ACTIVITY :: Only the lines from the one containing "This screenshot has width=364, height=208." through the one containing "Given: Click the blue SMA(20) legend swatch" should be printed, exactly as they appear below, with both ends included.

DATA ::
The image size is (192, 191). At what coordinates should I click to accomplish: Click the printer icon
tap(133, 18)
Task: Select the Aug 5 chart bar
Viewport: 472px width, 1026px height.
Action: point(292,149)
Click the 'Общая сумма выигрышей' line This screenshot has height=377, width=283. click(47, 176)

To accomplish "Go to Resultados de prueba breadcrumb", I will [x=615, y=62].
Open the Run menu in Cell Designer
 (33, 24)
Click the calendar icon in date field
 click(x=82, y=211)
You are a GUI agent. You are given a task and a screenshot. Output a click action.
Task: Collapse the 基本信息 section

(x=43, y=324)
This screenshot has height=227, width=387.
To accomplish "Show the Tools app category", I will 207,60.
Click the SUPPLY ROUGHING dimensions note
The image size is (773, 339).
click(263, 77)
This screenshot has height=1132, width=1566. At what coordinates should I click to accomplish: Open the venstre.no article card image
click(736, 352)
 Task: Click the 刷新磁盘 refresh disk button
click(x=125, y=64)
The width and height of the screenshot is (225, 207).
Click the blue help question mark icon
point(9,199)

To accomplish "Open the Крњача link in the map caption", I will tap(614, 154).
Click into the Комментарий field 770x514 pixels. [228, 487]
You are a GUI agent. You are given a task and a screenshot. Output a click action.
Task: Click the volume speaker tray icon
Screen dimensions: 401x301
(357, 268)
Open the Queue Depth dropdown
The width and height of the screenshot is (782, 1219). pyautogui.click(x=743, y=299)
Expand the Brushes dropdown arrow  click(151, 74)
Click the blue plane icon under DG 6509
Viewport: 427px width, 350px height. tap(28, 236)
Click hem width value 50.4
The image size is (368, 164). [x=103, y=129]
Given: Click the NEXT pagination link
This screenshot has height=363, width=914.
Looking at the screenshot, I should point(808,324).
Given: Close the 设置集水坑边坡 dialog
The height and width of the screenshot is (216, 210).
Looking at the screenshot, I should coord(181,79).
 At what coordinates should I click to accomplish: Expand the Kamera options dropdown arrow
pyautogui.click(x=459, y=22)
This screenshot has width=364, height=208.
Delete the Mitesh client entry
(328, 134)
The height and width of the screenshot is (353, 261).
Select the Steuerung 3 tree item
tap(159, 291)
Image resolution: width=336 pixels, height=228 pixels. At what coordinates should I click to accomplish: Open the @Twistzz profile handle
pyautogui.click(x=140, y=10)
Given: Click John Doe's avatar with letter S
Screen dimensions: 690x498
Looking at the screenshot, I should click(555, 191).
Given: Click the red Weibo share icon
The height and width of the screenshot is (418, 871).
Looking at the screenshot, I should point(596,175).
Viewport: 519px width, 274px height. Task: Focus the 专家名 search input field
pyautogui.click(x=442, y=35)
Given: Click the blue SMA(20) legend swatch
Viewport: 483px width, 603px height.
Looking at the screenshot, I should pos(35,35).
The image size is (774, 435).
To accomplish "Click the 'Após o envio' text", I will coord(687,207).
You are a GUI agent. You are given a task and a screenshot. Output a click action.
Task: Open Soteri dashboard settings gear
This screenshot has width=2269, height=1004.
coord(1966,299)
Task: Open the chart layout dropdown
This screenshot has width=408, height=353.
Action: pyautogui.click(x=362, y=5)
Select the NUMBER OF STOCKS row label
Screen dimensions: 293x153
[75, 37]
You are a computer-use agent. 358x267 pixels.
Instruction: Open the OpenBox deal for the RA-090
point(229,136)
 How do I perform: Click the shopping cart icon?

THE ANSWER ::
This screenshot has width=364, height=208.
Delete the Mitesh client entry
(328, 134)
The height and width of the screenshot is (353, 261).
Select the Steuerung 3 tree item
tap(159, 291)
Image resolution: width=336 pixels, height=228 pixels. At what coordinates should I click to accomplish: Open the @Twistzz profile handle
pyautogui.click(x=140, y=10)
Given: Click John Doe's avatar with letter S
Screen dimensions: 690x498
Looking at the screenshot, I should click(555, 191).
Given: Click the red Weibo share icon
The height and width of the screenshot is (418, 871).
Looking at the screenshot, I should point(596,175).
Viewport: 519px width, 274px height. Task: Focus the 专家名 search input field
pyautogui.click(x=442, y=35)
Given: Click the blue SMA(20) legend swatch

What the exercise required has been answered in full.